Блуждаем причудливо извивающимися ходами, пока не добираемся до просторной комнаты, усеянной рунами, пиктограммами и каббалистическими знаками. В центре фигура женщины-дерева из цветного стекла, её руки-кроны простираются над стенами. В углу сидят люди. Илюха подходит, но они на своей волне. Мы принимаемся рассматривать настенные письмена. Я ничего не понимаю, и Илюха не понимает, зато глючится. Впрочем, я тоже. Вскоре мне надоедает, и я предлагаю валить оттуда, заверяя, что снаружи можно поглючиться ничуть не хуже.

Мы берёмся искать выход, долго блуждаем, путаясь в развилках и тупиках и, выбравшись, оказываемся совсем не там, где вошли. Илья тотчас выуживает компас, а я брожу поблизости и натыкаюсь на приземистую палатку, натянутую вокруг берёзового ствола.

– Иди глянь, – выкарабкавшись, кивает Илья с довольно обалдевшим видом.

Я лезу внутрь и вижу вбитый в землю колышек и привязанную к нему тетрадь. Открываю и листаю усыпанные рисунками страницы, пока не дохожу до разворота с надписью крупными буквами:

In Man We Trust. [49]

От доносящегося отовсюду многоголосого гула, разрываемого ударами ветра, выведенные от руки слова обретают некий сакральный смысл. Кажется, вот-вот что-то произойдёт, или уже произошло.

– Ну что, видел?

– Ага.

– Круто, да?

– Ну да, круто, – отзываюсь я, стряхивая оцепенение.

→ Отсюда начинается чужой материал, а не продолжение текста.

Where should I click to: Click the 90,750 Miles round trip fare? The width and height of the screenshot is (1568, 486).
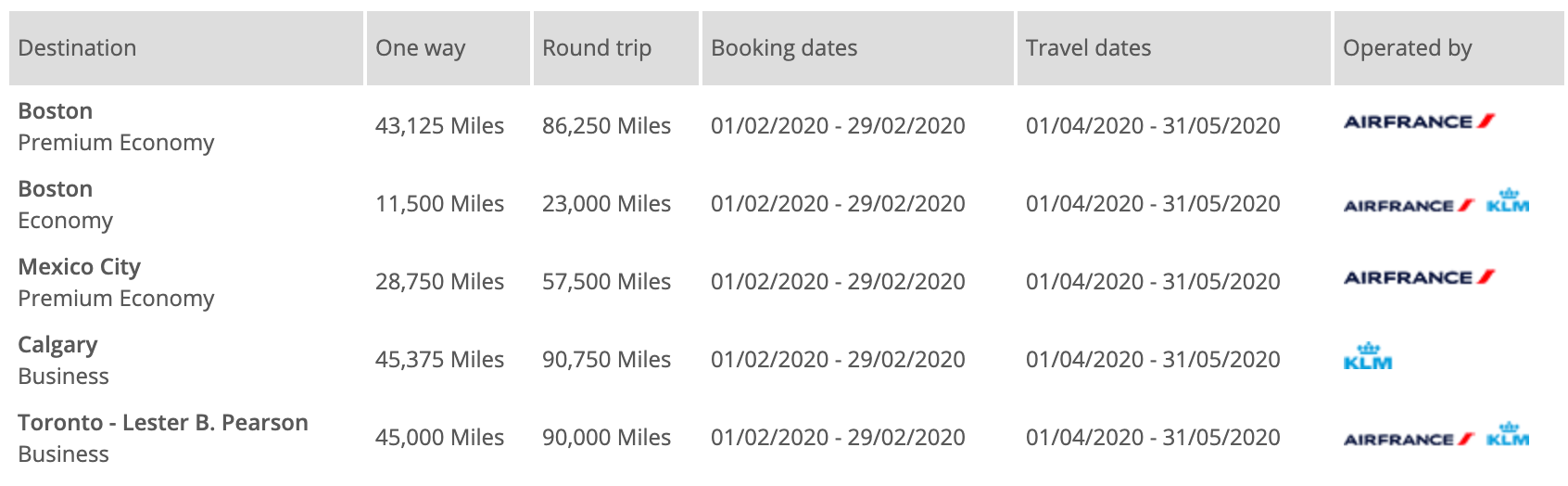(x=606, y=360)
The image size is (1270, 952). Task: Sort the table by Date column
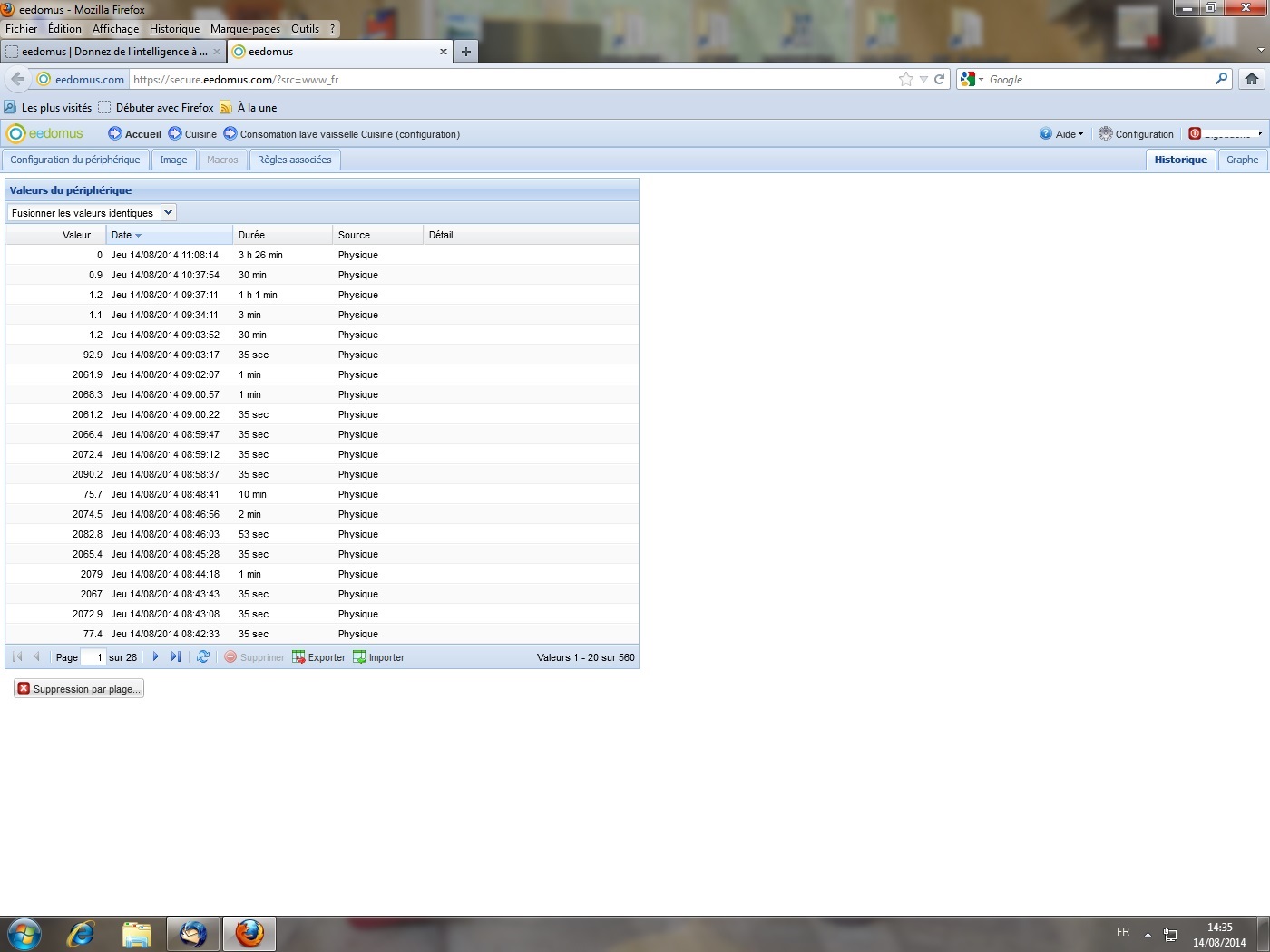[122, 235]
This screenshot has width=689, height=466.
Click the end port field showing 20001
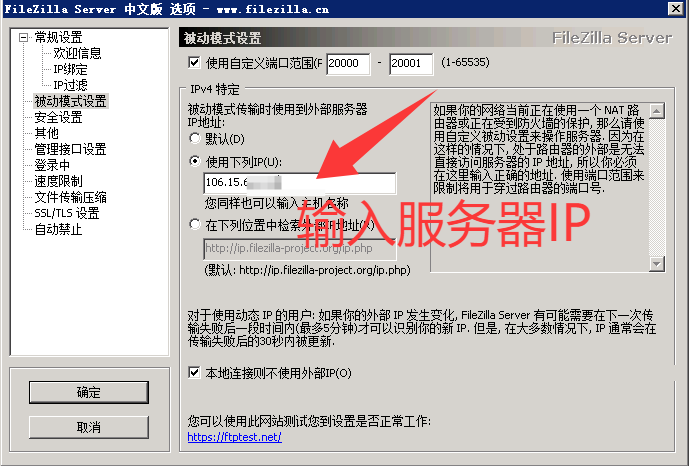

Случившееся больше не обсуждается, и недосказанность увязывается за нами по пятам. Не видно даже земли под ногами, и кажется, будто мы плывём. Глаза воспаляются всё сильнее. Я, как могу, закрываюсь ладонями. Мы долго плутаем, и, ничего не найдя, утыкаемся в забор. Довольно символический, но всё же забор. Получается, вся территория огорожена. Надо же! Сперва меня коробит – с какой стати пространство ультимативной свободы обнесено решёткой? Однако, поразмыслив, становится ясно, что без неё мы бы попросту потерялись.

В этот момент из пелены выезжает мужик на велике, весь в чёрном, с разводами на лице и дьявольскими рогами. Он сообщает, что кинотеатра больше нет, и исчезает в песчаной мгле, а мы поворачиваем вспять. Странно, хотя мы не раз меняли направление, – снова палатка и опять лабиринт. Теперь всё ощущается иначе. От стен веет враждебностью. Мы не находим ни комнаты, ни людей, и, выбившись из сил, еле-еле выбираемся наружу.